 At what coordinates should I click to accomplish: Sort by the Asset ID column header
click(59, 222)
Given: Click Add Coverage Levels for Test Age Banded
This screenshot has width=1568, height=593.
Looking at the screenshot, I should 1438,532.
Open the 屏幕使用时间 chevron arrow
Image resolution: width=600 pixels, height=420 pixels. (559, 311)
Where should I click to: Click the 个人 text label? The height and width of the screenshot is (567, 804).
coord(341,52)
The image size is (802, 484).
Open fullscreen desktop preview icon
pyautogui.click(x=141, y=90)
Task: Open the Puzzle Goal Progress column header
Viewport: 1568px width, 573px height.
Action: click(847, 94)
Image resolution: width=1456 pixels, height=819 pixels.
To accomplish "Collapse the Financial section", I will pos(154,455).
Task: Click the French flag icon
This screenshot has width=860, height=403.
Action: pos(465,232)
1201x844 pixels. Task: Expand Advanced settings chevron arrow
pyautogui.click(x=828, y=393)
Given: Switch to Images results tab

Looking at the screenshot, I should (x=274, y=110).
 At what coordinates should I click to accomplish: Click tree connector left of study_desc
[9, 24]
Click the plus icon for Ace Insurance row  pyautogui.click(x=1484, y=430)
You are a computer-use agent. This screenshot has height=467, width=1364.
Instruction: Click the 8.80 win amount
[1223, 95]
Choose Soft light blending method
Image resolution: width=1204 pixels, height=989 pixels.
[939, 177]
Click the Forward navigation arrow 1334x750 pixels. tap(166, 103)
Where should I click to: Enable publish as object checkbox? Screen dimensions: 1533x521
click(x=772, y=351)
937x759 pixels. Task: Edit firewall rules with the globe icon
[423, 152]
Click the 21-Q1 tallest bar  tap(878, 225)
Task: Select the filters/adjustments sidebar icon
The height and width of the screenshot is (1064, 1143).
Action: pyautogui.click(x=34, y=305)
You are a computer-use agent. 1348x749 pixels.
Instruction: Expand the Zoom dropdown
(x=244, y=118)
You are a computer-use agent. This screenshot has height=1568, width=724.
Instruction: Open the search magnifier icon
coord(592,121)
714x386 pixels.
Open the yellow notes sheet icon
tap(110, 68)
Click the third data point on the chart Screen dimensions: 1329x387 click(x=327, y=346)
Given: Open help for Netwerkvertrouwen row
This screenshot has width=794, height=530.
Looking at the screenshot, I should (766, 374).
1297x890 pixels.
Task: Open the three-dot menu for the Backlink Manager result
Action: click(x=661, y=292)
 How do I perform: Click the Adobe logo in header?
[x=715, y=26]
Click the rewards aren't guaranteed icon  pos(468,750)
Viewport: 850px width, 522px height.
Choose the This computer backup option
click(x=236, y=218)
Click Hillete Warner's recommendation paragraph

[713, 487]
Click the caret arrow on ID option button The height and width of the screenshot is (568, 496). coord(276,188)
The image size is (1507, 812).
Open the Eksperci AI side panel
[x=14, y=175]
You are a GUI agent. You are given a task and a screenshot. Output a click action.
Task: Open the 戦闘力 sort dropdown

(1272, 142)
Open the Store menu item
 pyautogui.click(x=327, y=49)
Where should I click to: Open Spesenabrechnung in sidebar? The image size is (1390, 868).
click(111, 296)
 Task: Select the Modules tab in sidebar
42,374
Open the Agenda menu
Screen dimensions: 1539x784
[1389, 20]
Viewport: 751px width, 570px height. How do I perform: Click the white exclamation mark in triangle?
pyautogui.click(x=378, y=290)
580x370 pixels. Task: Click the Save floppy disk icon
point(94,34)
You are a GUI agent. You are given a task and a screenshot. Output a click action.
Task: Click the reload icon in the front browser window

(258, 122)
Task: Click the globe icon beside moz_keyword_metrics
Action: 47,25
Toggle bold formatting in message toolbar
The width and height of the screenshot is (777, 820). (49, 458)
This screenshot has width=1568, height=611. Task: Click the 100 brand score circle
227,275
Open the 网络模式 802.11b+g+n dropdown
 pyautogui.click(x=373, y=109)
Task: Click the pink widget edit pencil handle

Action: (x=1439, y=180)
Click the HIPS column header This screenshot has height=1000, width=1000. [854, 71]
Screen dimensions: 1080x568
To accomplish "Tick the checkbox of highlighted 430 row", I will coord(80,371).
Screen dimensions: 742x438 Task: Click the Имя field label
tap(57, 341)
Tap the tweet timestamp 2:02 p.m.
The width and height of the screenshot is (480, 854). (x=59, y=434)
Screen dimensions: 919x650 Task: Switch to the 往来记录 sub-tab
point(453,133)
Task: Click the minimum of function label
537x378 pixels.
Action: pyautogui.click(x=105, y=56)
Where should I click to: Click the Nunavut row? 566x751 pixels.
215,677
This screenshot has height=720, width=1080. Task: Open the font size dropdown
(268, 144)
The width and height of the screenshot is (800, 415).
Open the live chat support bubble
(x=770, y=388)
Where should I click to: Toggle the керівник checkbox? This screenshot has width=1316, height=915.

* [Exercise directions]
Give the number of lines in the data above that include the word "agent", with no other words.

* [Exercise answer]
5